Green fuel is accepted to be a cheap and efficient feedstock for the coal-to-liquid process. However, many question whether or not the problems outweigh the benefits.
The process can domestically produce clean, high performance motor fuel and take America a step toward energy independence. However, Frank O'Donnell, president of Clean Air Watch, said "environmentalists are against it" because the gasification and liquefaction process releases massive amounts of carbon dioxide into the atmosphere, and will also require a large increase in coal mining "with all the environmental problems which that entails."
Venners acknowledges that the gasification process produces four times as much carbon dioxide as simply burning the coal. "Right now the environment is better off without the gasification process," he told United Press International.

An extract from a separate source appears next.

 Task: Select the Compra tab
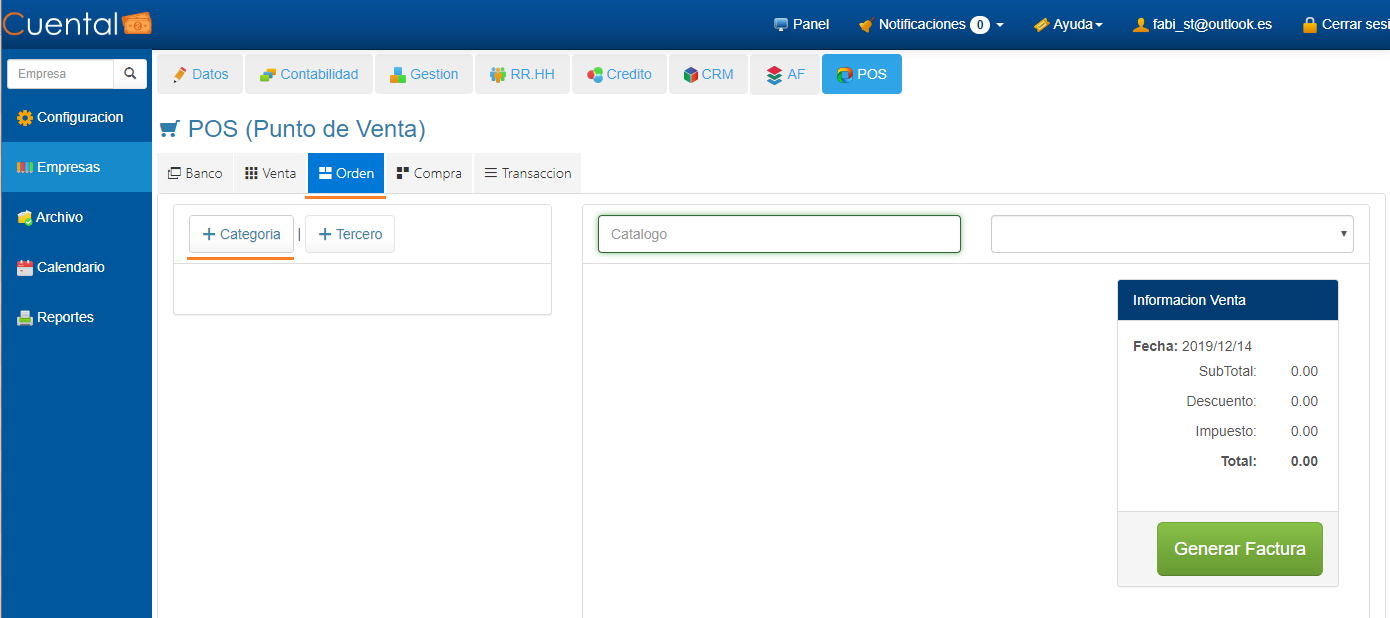point(429,174)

Ideally, the carbon dioxide released by the gasification process is then sequestered underground. Luke Popovich, from the Coal and National Mining Association, said there was not yet the "capture technology" for a large-scale power plant to contain the carbon dioxide, but he was convinced it would be available soon.
Anslemo from Silverado said that by the time they will have built the tertiary plant to gasify and liquefy their Green Fuel, the technology will be in place to sequester the carbon dioxide.
If the technology does improve, then Green Fuel could be a useful feedstock for the Fischer-Tropsch process, even if critics are correct to argue that its primary use is of limited commercial value.